• Text section
Content starts
He asked why no one was fired or disciplined for what happened.

Conservative MP Michael Cooper said there needs to be an explanation for why it took 3½ months to suspend the two scientists after this incident and when the agency and CSIS had information about their collaboration with China’s military. He called Dr. Qiu and Mr. Cheng “agents of Beijing.”

“On March 23, 2019, PHAC knew that these scientists were collaborating with the People’s Liberation Army. This is a Level 4 lab. It is supposed to be Canada’s highest security lab,” he said. “Shouldn’t they have been marched out the very next day?”

Mr. LeBlanc replied that he asked himself the same questions about the transfer of the viruses and other allegations but did not inform the committee how that happened. That is for the Minister of Health and Public Health Agency of Canada to respond, he said.

He conceded that the failure to recognize that the two scientists were helping China was a security failure.

In testimony last week, Health Minister Mark Holland called the actions of the two scientists “reprehensible and deeply disturbing,” saying they were fired for the “lies that they told.” But he said no blame should be cast on the PHAC.

“The Public Health Agency acted appropriately throughout that process in responding to those lies and that misinformation,” he told the committee.

Mr. Cooper raised concerns last week that Dr. Qiu was allowed to transfer deadly Ebola from the Winnipeg lab to the Wuhan Institute of Virology in October, 2018, even though PHAC was already aware that she was named on a Chinese patent, which was highly suspicious. She had also been flagged to CSIS by the head of the Winnipeg lab as a potential national-security threat.

“Why in the world with that knowledge would PHAC transfer deadly, dangerous pathogens to Wuhan at the request of a scientist that PHAC knew at that time was a potential national-security risk?” he asked.
Content ends
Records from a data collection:
Content starts
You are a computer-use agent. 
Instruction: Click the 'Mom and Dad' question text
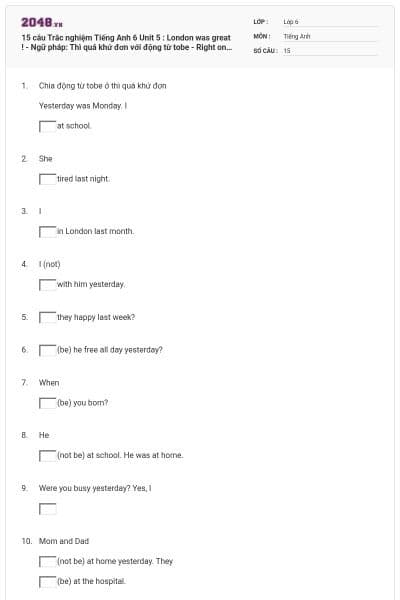64,541
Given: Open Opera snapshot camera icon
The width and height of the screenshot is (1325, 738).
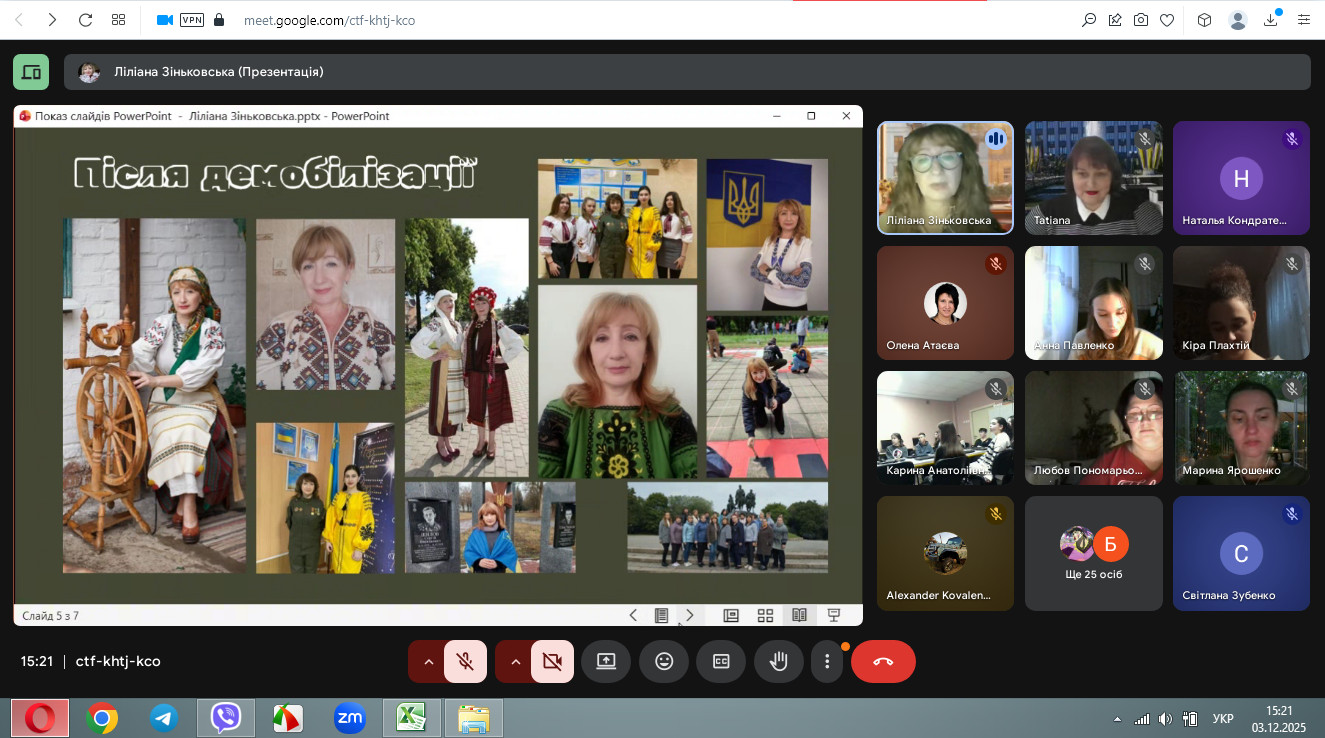Looking at the screenshot, I should (1141, 20).
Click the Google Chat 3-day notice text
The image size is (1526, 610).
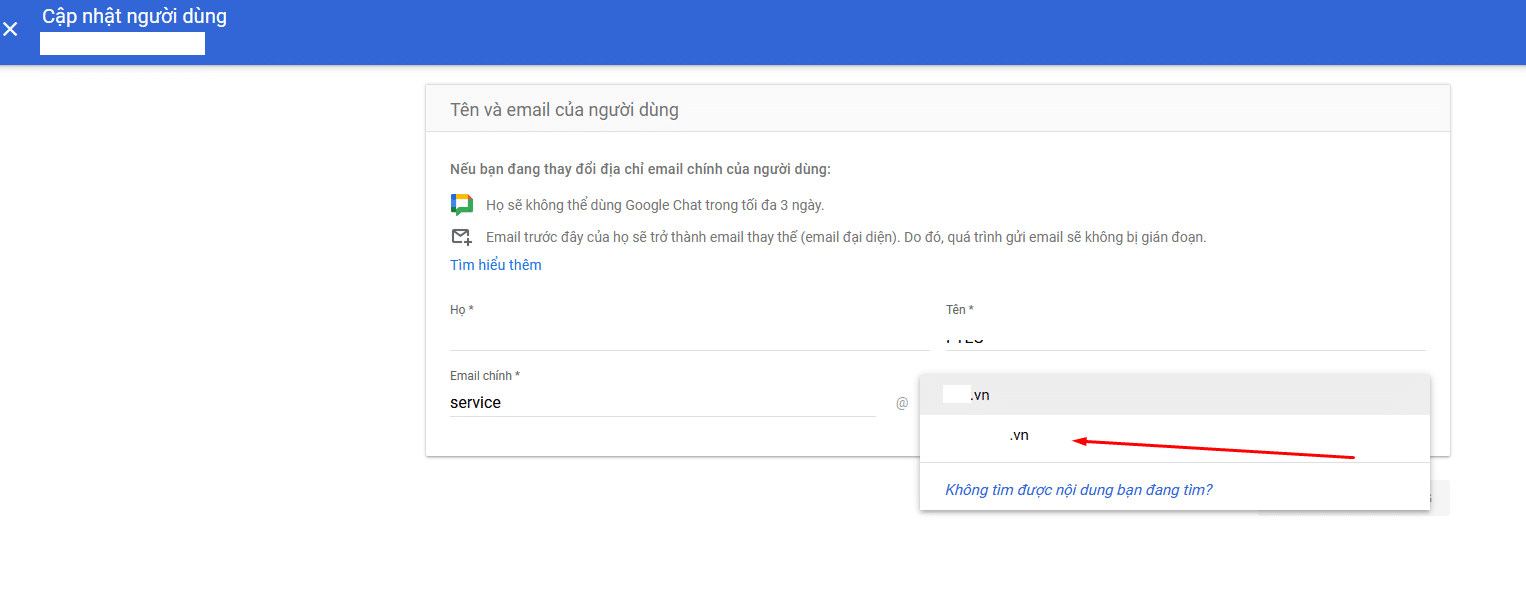point(655,205)
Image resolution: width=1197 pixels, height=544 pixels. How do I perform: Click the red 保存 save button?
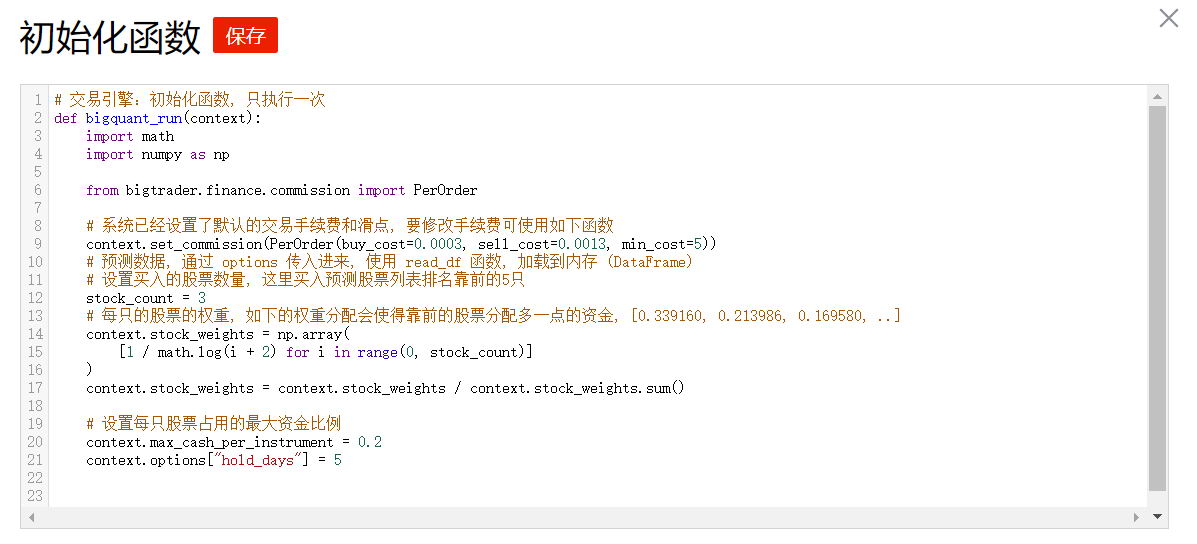[x=245, y=36]
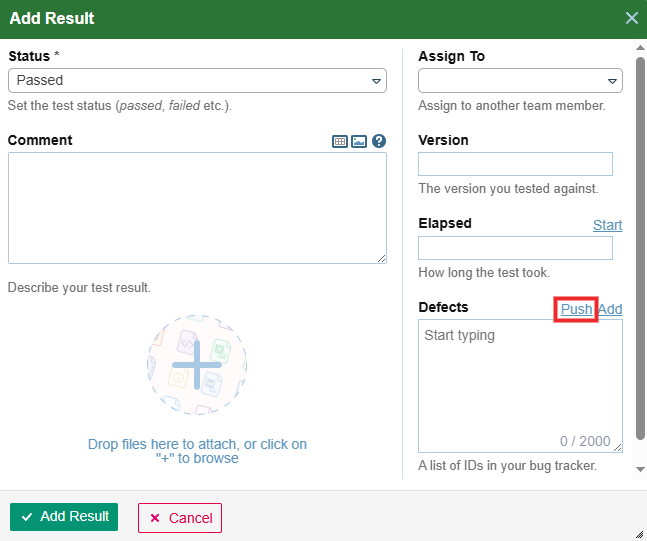Open the Status dropdown showing Passed
Viewport: 647px width, 541px height.
tap(197, 81)
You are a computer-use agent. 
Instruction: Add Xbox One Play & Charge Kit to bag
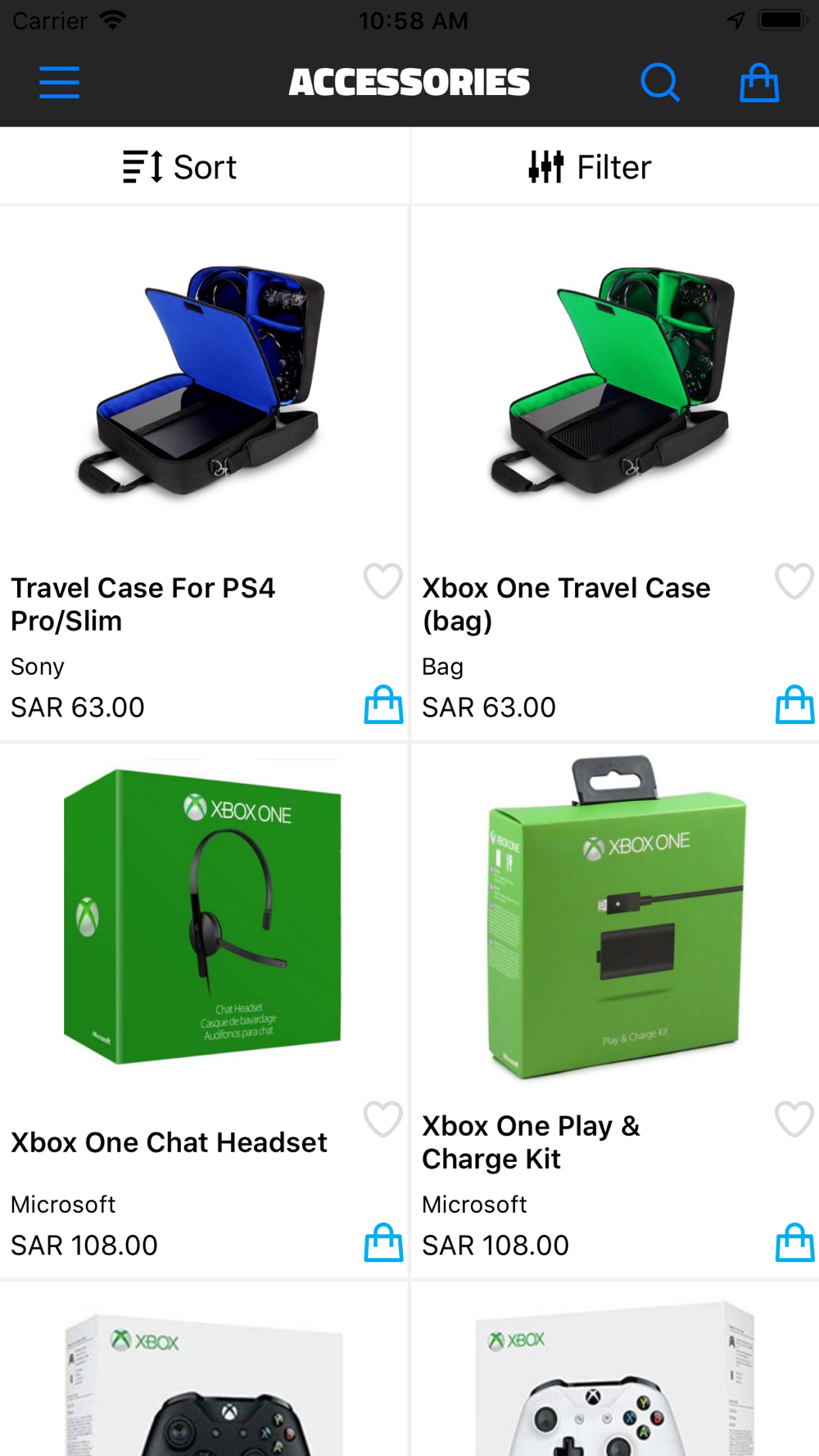point(794,1243)
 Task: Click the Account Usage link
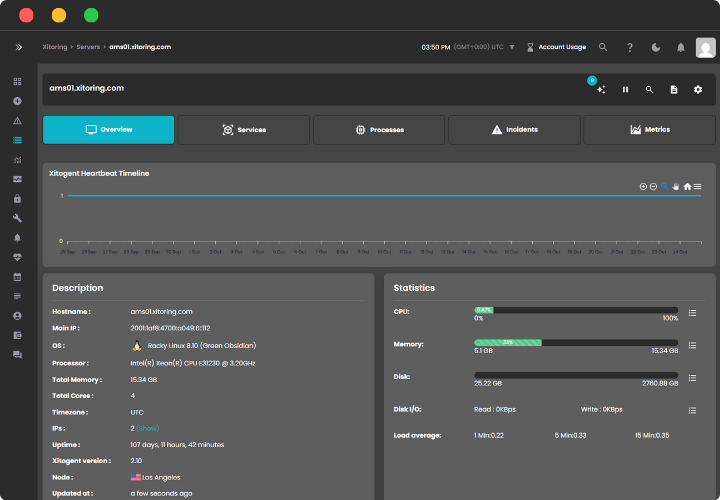click(x=561, y=47)
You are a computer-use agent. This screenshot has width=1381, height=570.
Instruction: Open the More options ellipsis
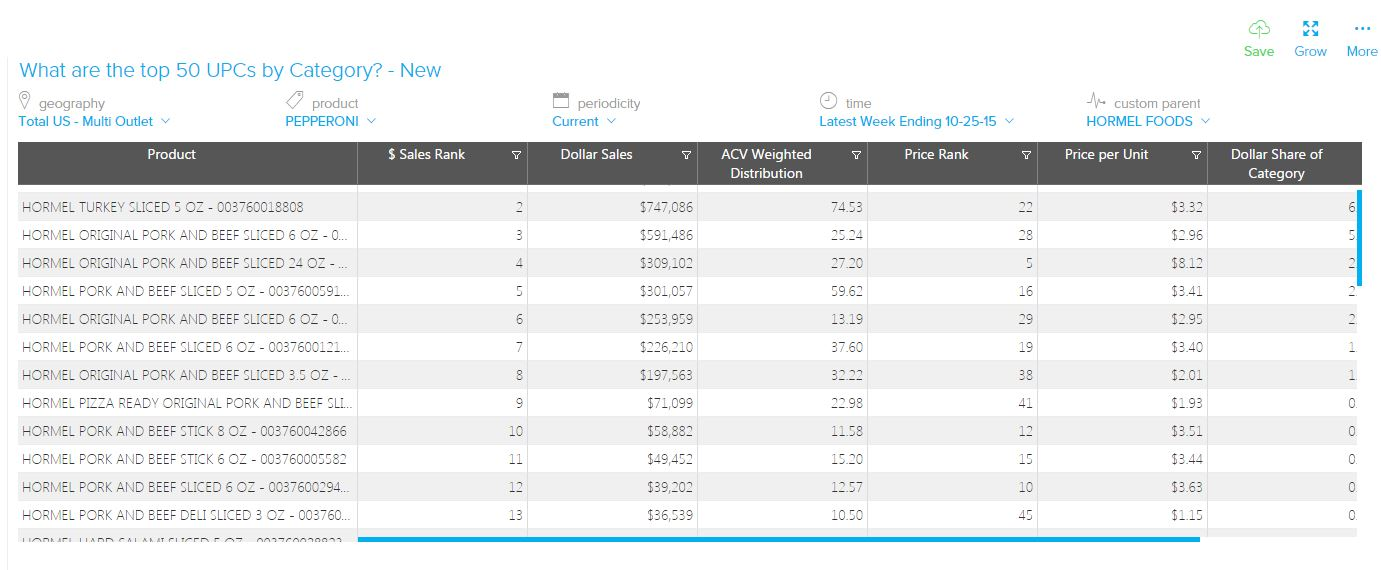point(1361,29)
Content ends
• Required action 1
Reproduce the news excerpt on the Winnipeg lab word for word, starting at "Mr. LeBlanc replied" and ending at "on the PHAC.".
• Required action 2
List every person named in the news excerpt on the Winnipeg lab.
• Required action 3
State whether each statement agrees with the news excerpt on the Winnipeg lab, and support each answer with a quotation from it: (a) Michael Cooper described the facility as a Level 4 lab. (b) Mark Holland said the PHAC should bear blame. (c) The Ebola transfer to the Wuhan Institute of Virology took place in October 2018.

• Reply 1
Mr. LeBlanc replied that he asked himself the same questions about the transfer of the viruses and other allegations but did not inform the committee how that happened. That is for the Minister of Health and Public Health Agency of Canada to respond, he said.

He conceded that the failure to recognize that the two scientists were helping China was a security failure.

In testimony last week, Health Minister Mark Holland called the actions of the two scientists “reprehensible and deeply disturbing,” saying they were fired for the “lies that they told.” But he said no blame should be cast on the PHAC.

• Reply 2
Michael Cooper
Dr. Qiu
Mr. Cheng
Mr. LeBlanc
Mark Holland

• Reply 3
(a) Yes: "This is a Level 4 lab."
(b) No: "But he said no blame should be cast on the PHAC."
(c) Yes: "to the Wuhan Institute of Virology in October, 2018"